▸ Text:

━━━━━━━━━━━━━━━━

Volume 698: debated on Monday 4 February 2008

asked Her Majesty's Government:

What are the stages of the process of removing an innocent individual's data from the National DNA Database. [HL1292]

Under the Police and Criminal Evidence Act 1984 (PACE), the police have the power indefinitely to retain profiles on the National DNA Database (NDNAD) derived from samples taken from persons arrested for a recordable offence and detained in a police station, regardless of whether they are charged or convicted. While the decision on whether to agree to a request from an individual to have their DNA profile removed from the NDNAD lies with the chief officer of the force which took the sample, profiles will normally be retained unless there are exceptional circumstances.

The Association of Chief Police Officers (ACPO) issued guidance to chief officers on the consideration of applications for removal at the end of January 2006. The then Parliamentary Under-Secretary of State, Andy Burnham, made a Written Ministerial Statement relating to the guidance on 16 February 2006, (Official Report, col. 11 7WS) a copy of which has been placed in the Library.

ACPO has tasked a specialist unit within Hampshire constabulary (known as ACPO Criminal Record Office (ACPO CRO)) to assist chief officers in arriving at a decision, by providing examples of how requests have been dealt with in other forces and offering advice. However, the final decision remains with chief officers, who are not obliged to refer cases to ACPO CRO or to agree with its recommendations.

━━━━━━━━━━━━━━━━

▸ Information shown:
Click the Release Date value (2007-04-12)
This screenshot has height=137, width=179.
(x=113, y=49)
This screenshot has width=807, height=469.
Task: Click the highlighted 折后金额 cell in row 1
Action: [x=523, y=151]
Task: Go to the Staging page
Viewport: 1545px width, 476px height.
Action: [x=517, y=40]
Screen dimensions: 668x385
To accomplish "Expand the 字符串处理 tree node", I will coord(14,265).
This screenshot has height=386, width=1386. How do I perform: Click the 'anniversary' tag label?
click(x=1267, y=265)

━━━━━━━━━━━━━━━━

▸ Action item A: According to the text, when did the Association of Chief Police Officers issue guidance to chief officers on handling applications for removal?
▸ Action item B: Rewrite the text starting at "ACPO has tasked" and ending at "with its recommendations.", renaming "specialist unit" to "dedicated unit".
You won't need the records for anything here.

▸ Worked solution A: At the end of January 2006.

▸ Worked solution B:
ACPO has tasked a dedicated unit within Hampshire constabulary (known as ACPO Criminal Record Office (ACPO CRO)) to assist chief officers in arriving at a decision, by providing examples of how requests have been dealt with in other forces and offering advice. However, the final decision remains with chief officers, who are not obliged to refer cases to ACPO CRO or to agree with its recommendations.